Monday, July 14, 2008



As loyal readers know, I have been writing about the credit crisis and the problems at Fannie and Freddie for a long time. (See, inter magna numera aliarum, the 8/31/07, 12/1/07, 1/17/08, and 1/25/08 postings on the Insightful Pontificator.) With the news this morning that the Treasury (or simply “Treasury,” as it has come to be called of late by the cognoscenti for some inexplicable reason.) will expand its line of credit to the housing agencies and might take an equity position in the “mortgage giants,” and that the Fed will lend directly to Fannie and Freddie (just in case they need it, which they won’t, we are assured, if only we can hornswoggle enough investors into backing a lame horse), reality has amazed even me. I thought that there was just a chance that I might be being too bearish when I postulated that the federal government would have to bail out Fannie and Freddie after Mr. Bush leaves the White House. It turns out that I was too bullish; the federal government (you and I) is bailing out these two beached leviathans while Mr. Bush is still in office. I am surprised; my critics must be absolutely dumbfounded.

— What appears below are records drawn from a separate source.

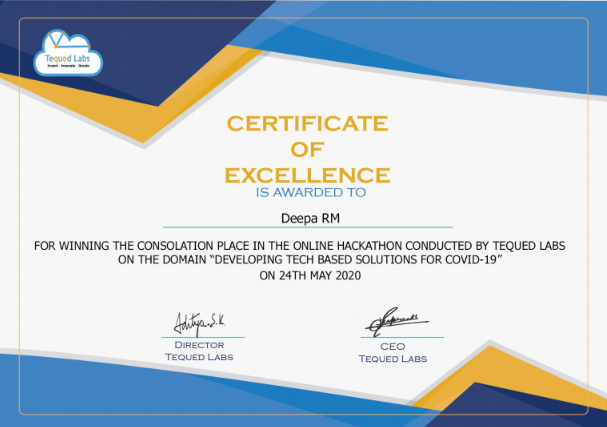Select the EXCELLENCE heading word
This screenshot has width=607, height=427.
coord(307,175)
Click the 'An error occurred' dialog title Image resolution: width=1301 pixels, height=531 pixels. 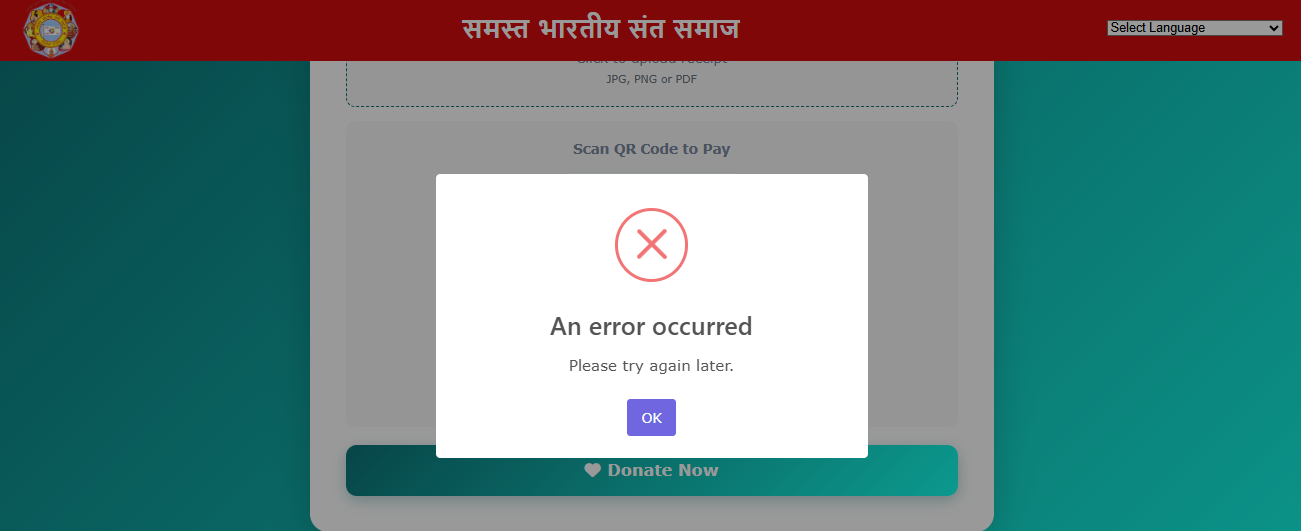651,326
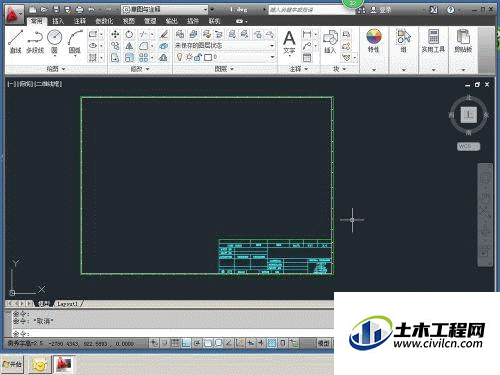Switch to the Layout1 tab
This screenshot has height=375, width=500.
click(68, 304)
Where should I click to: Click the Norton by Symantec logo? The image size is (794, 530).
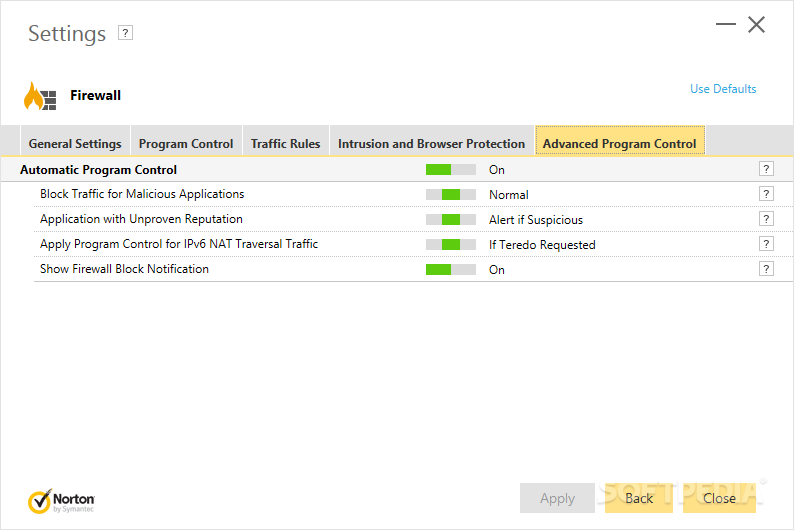coord(61,501)
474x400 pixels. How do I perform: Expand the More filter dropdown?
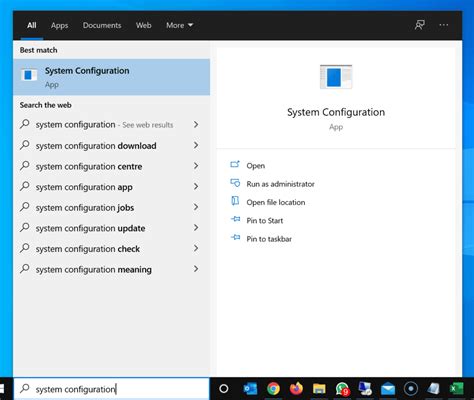tap(179, 25)
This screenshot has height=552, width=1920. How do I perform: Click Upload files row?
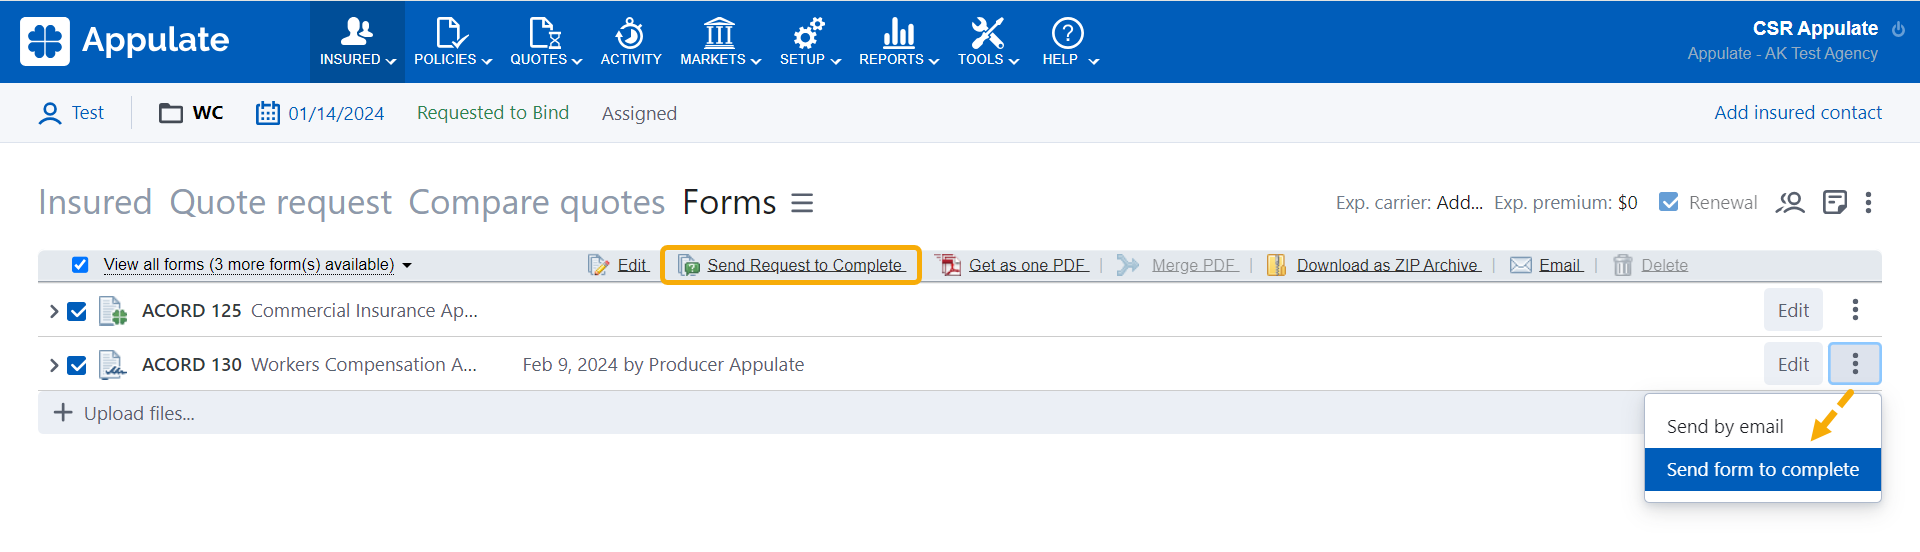click(138, 413)
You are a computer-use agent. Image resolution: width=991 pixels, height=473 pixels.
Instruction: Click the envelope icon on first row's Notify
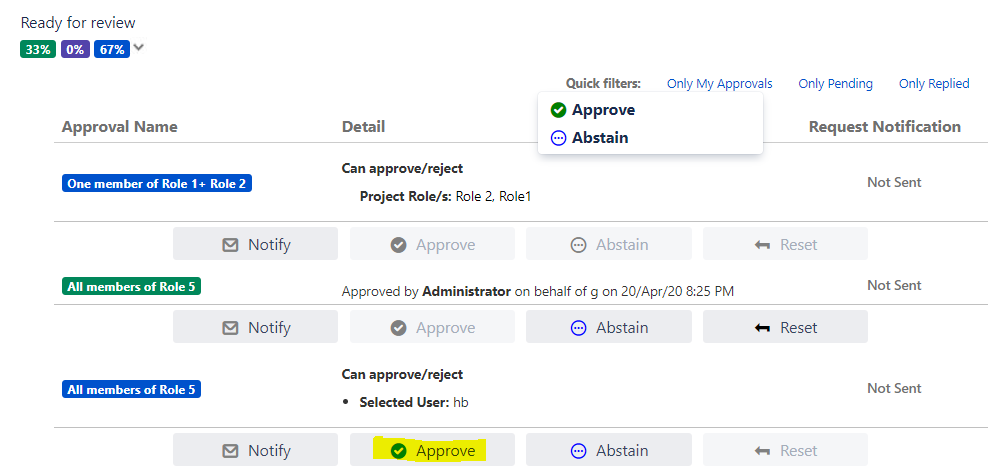coord(230,245)
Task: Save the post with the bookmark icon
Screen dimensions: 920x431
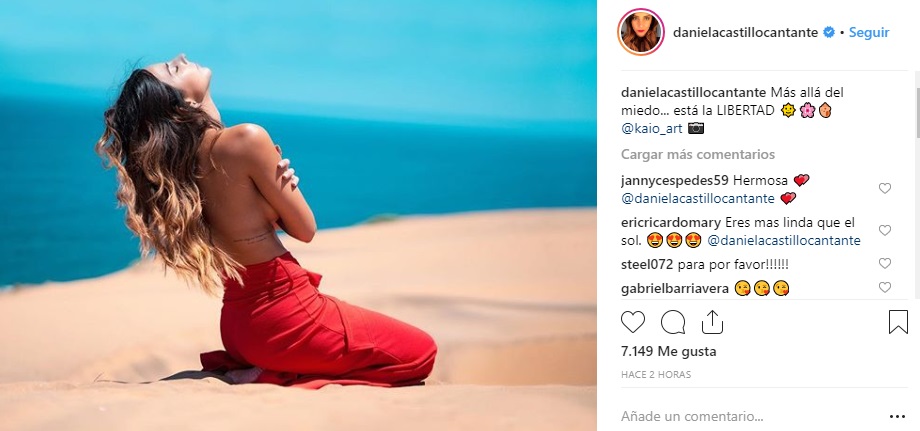Action: pyautogui.click(x=898, y=322)
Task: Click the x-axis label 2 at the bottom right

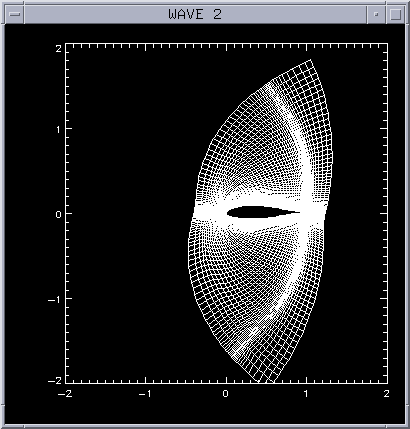Action: (x=386, y=394)
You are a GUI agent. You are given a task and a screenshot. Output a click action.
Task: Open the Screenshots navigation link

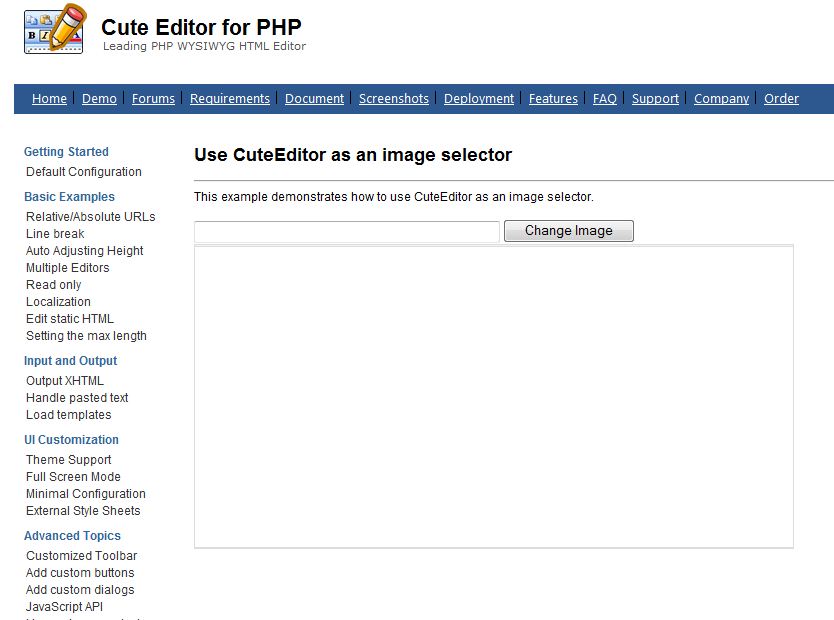click(x=394, y=98)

As I have explained on numerous occasions, this is how the mortgage lending system works:

--People buy far more house than they need (or anyone needs, in many instances) and/or borrow against their newly acquired “financial asset” in order to buy diaphanous gimcracks.

--Gormless and/or facinorous Wall Street types pour copious quantities of perfume on these malodorous mortgages and sell the bastard children to other witless, fatuous Wall Street types.

--You, the taxpayer, who tries to exercise at least a modicum of restraint and good sense in your own personal financial affairs, wind up bailing out these financial players and “experts” through direct and indirect lines they are given into the treasury and through the decimation of the return on your savings that has resulted from the desperate efforts by Obsequious Ben Bernanke to bail out the Wall Street types he hopes will employ him at an astronomical salary when his tenure at the Fed is (mercifully) completed.

It’s the same old story: the responsible pay for the irresponsible.

Now I suppose that I am supposed to say something like “That having been said, Free Market Hank Paulson and Obsequious Ben Bernanke had no choice but to bail out Fannie and Freddie, after all…”

To which I say “Balderdash!”

There clearly is a choice here and the sensible choice is to let Fannie and Freddie go. Yes, I know that these mortgage monstrosities have liabilities, depending on how they are measured, $5 trillion to $8.8 trillion, and that those liabilities exceed those of the U.S. Treasury. And I know that these obligations carried the implicit guarantee of the U.S. government.

To which I say “Ya pays your money, ya takes your chances.”

People on Wall Street and/or in the money management business make astronomical amounts of money. They are paid such princely sums of spondulicks for work that should exceed merely looking at agency paper and saying “Hey, it’s agency paper. The government won’t let it default. Let’s back up the truck.” Some of this work might even involve (Perish the thought!) assessing counter-party risk. And one would think that, with all the “education” the world’s money management community is supposed to have had, its participants would be able to distinguish between the prefixes “ex” and “im” placed before “plicit” when the resulting adjective is used to modify the noun “guarantee.” Perhaps, if these “investors” were so keen on safety, they could have given up the (only a short time ago, it seems) few basis points they picked up going out of treasuries into agencies. But, no, they were yield hungry and, seemingly, satiated with their self-assurances regarding their own common sense and prudence.

Further, if “investors” take losses on their Freddie and Fannie exposure, three things are certain:

--the losses will not be total losses. They will get something, probably a rather large percentage of their investments

--the housing market will suffer, perhaps (but not definitely) severely. But so what? Markets adjust. When markets get way ahead of themselves, they must adjust. Yes, it will be painful, but it was awfully pleasurable on the way up and (wisely) no one counseled the government to step in with a little forced “real estatus interruptus.” Why is housing (and other forms of real estate) any different? Just because too many people are imprudently overinvested in it? Just because this country allocates what now appears (actually, has long appeared) to be an inordinate amount of capital to housing?

--people will be more careful when investing their, and other people’s, money.

On the other hand, if Fannie, Freddie, and every dissolute investment bank that comes down the pike are effectively guaranteed by you and me, several other things are certain

--Moral hazard will be the order of the day.

--There will be even less incentive for savings and other manifestations of financial prudence in this country.

--The inevitable correction will be worse than the one we would have experienced had our policymakers not been so eager to abandon what they insist are their free market principles, as in “I believe in the free market, but (when my friends are in trouble because they had no clue as to what they were doing)…”

--the Republic’s now seemingly inevitable trek toward its demise will be hastened. (Before you say what you want to say, remember, most of you thought I was being overly pessimistic when I predicted a Fannie/Freddie bailout.)